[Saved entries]
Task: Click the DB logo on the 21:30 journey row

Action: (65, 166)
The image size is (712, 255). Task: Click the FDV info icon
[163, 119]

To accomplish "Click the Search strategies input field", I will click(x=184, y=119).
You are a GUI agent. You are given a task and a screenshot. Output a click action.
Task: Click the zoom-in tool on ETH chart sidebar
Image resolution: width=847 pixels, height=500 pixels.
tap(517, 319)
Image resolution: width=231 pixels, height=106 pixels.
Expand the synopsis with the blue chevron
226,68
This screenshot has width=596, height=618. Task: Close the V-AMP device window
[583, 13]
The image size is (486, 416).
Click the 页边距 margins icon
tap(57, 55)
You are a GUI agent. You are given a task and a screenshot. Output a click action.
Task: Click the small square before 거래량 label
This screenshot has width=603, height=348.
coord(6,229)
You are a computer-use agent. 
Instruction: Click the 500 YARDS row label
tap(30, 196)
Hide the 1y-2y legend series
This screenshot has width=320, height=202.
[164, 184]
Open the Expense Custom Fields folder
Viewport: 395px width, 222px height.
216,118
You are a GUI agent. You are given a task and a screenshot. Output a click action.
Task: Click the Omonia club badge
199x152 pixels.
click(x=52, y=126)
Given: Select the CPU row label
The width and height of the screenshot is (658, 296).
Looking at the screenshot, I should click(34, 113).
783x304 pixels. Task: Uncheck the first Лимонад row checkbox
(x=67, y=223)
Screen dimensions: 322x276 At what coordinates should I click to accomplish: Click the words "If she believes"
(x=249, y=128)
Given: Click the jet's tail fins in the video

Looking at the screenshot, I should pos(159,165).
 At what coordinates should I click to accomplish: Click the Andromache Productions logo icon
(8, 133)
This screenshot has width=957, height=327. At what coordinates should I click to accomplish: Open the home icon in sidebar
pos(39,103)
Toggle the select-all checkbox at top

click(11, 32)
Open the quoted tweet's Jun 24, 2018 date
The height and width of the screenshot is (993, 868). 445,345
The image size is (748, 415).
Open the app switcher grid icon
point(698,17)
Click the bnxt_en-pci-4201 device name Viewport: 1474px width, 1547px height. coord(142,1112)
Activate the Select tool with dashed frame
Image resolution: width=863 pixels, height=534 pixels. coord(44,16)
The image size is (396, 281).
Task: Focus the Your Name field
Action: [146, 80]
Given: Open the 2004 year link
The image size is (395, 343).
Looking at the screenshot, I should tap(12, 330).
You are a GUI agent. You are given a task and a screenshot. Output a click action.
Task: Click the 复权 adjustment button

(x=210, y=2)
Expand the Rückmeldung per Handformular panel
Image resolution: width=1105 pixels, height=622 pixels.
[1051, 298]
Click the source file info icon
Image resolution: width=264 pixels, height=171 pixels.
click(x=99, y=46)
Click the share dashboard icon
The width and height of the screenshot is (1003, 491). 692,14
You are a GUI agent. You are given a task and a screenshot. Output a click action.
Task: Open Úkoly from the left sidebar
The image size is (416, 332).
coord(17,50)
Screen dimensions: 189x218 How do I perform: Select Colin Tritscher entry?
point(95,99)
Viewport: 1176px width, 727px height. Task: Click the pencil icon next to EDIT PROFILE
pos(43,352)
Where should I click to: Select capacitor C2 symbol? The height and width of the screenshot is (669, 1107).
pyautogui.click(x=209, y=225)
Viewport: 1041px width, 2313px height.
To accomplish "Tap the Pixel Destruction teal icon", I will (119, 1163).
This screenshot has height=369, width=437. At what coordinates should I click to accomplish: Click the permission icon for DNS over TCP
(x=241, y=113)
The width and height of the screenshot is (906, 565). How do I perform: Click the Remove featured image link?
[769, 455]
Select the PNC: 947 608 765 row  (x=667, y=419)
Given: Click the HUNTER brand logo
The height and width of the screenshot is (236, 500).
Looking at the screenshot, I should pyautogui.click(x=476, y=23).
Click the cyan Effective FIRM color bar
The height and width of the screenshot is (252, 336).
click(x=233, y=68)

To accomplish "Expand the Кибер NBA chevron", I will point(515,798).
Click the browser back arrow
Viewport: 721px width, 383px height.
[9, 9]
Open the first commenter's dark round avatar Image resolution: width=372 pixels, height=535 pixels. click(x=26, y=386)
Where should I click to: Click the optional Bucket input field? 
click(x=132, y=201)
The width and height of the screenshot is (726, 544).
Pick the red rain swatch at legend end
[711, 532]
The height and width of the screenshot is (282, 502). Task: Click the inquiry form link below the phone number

- PROMPT -
Could you repeat every record above exactly as it appears?

- ANSWER AREA -
Task: Click the DB logo on the 21:30 journey row

Action: (65, 166)
The image size is (712, 255). Task: Click the FDV info icon
[163, 119]

To accomplish "Click the Search strategies input field", I will click(x=184, y=119).
You are a GUI agent. You are given a task and a screenshot. Output a click action.
Task: Click the zoom-in tool on ETH chart sidebar
Image resolution: width=847 pixels, height=500 pixels.
tap(517, 319)
Image resolution: width=231 pixels, height=106 pixels.
Expand the synopsis with the blue chevron
226,68
This screenshot has width=596, height=618. Task: Close the V-AMP device window
[583, 13]
The image size is (486, 416).
Click the 页边距 margins icon
tap(57, 55)
You are a GUI agent. You are given a task and a screenshot. Output a click action.
Task: Click the small square before 거래량 label
This screenshot has width=603, height=348.
coord(6,229)
You are a computer-use agent. 
Instruction: Click the 500 YARDS row label
tap(30, 196)
Hide the 1y-2y legend series
This screenshot has width=320, height=202.
[164, 184]
Open the Expense Custom Fields folder
Viewport: 395px width, 222px height.
216,118
You are a GUI agent. You are given a task and a screenshot. Output a click action.
Task: Click the Omonia club badge
199x152 pixels.
click(x=52, y=126)
Given: Select the CPU row label
The width and height of the screenshot is (658, 296).
Looking at the screenshot, I should click(34, 113).
783x304 pixels. Task: Uncheck the first Лимонад row checkbox
(x=67, y=223)
Screen dimensions: 322x276 At what coordinates should I click to accomplish: Click the words "If she believes"
(x=249, y=128)
Given: Click the jet's tail fins in the video

Looking at the screenshot, I should pos(159,165).
 At what coordinates should I click to accomplish: Click the Andromache Productions logo icon
(8, 133)
This screenshot has width=957, height=327. At what coordinates should I click to accomplish: Open the home icon in sidebar
pos(39,103)
Toggle the select-all checkbox at top

click(11, 32)
Open the quoted tweet's Jun 24, 2018 date
The height and width of the screenshot is (993, 868). 445,345
The image size is (748, 415).
Open the app switcher grid icon
point(698,17)
Click the bnxt_en-pci-4201 device name Viewport: 1474px width, 1547px height. coord(142,1112)
Activate the Select tool with dashed frame
Image resolution: width=863 pixels, height=534 pixels. coord(44,16)
The image size is (396, 281).
Task: Focus the Your Name field
Action: [146, 80]
Given: Open the 2004 year link
The image size is (395, 343).
Looking at the screenshot, I should tap(12, 330).
You are a GUI agent. You are given a task and a screenshot. Output a click action.
Task: Click the 复权 adjustment button

(x=210, y=2)
Expand the Rückmeldung per Handformular panel
Image resolution: width=1105 pixels, height=622 pixels.
[1051, 298]
Click the source file info icon
Image resolution: width=264 pixels, height=171 pixels.
click(x=99, y=46)
Click the share dashboard icon
The width and height of the screenshot is (1003, 491). 692,14
You are a GUI agent. You are given a task and a screenshot. Output a click action.
Task: Open Úkoly from the left sidebar
The image size is (416, 332).
coord(17,50)
Screen dimensions: 189x218 How do I perform: Select Colin Tritscher entry?
point(95,99)
Viewport: 1176px width, 727px height. Task: Click the pencil icon next to EDIT PROFILE
pos(43,352)
Where should I click to: Select capacitor C2 symbol? The height and width of the screenshot is (669, 1107).
pyautogui.click(x=209, y=225)
Viewport: 1041px width, 2313px height.
To accomplish "Tap the Pixel Destruction teal icon", I will (119, 1163).
This screenshot has height=369, width=437. At what coordinates should I click to accomplish: Click the permission icon for DNS over TCP
(x=241, y=113)
The width and height of the screenshot is (906, 565). How do I perform: Click the Remove featured image link?
[769, 455]
Select the PNC: 947 608 765 row  (x=667, y=419)
Given: Click the HUNTER brand logo
The height and width of the screenshot is (236, 500).
Looking at the screenshot, I should pyautogui.click(x=476, y=23).
Click the cyan Effective FIRM color bar
The height and width of the screenshot is (252, 336).
click(x=233, y=68)

To accomplish "Expand the Кибер NBA chevron", I will point(515,798).
Click the browser back arrow
Viewport: 721px width, 383px height.
[9, 9]
Open the first commenter's dark round avatar Image resolution: width=372 pixels, height=535 pixels. click(x=26, y=386)
Where should I click to: Click the optional Bucket input field? 
click(x=132, y=201)
The width and height of the screenshot is (726, 544).
Pick the red rain swatch at legend end
[711, 532]
The height and width of the screenshot is (282, 502). Task: Click the inquiry form link below the phone number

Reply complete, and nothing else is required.